▸ AIM OF THE TASK
In the records that come next, find every line with "pixels". Return those lines.

▸ Dataset entries
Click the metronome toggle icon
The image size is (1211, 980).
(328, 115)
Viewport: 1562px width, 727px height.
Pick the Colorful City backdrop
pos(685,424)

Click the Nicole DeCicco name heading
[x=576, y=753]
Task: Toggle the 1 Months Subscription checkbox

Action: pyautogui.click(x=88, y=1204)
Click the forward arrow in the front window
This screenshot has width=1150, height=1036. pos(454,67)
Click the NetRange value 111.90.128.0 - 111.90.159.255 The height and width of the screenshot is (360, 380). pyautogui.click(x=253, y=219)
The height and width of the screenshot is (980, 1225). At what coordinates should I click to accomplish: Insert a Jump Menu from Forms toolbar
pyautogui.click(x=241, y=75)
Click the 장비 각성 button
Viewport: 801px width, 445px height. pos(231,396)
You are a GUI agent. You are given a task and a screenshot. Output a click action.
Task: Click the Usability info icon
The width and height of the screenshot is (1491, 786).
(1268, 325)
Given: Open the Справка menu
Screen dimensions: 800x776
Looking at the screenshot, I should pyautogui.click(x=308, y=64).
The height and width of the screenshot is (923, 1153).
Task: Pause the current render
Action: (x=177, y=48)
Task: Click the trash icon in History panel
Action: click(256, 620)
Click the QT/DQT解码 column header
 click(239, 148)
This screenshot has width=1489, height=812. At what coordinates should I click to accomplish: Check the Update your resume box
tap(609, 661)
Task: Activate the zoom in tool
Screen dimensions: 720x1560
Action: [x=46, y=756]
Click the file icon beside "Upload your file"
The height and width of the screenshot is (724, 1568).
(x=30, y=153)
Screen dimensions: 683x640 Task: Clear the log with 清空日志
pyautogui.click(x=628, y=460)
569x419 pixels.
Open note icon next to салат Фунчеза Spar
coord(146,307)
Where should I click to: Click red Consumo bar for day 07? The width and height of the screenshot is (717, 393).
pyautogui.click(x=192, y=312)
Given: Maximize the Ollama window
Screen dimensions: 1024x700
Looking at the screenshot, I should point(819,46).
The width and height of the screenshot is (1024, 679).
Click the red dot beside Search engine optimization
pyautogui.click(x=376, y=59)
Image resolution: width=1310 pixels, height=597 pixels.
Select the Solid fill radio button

▸ WORKED SOLUTION
569x419 pixels.
Image resolution: width=1310 pixels, height=597 pixels.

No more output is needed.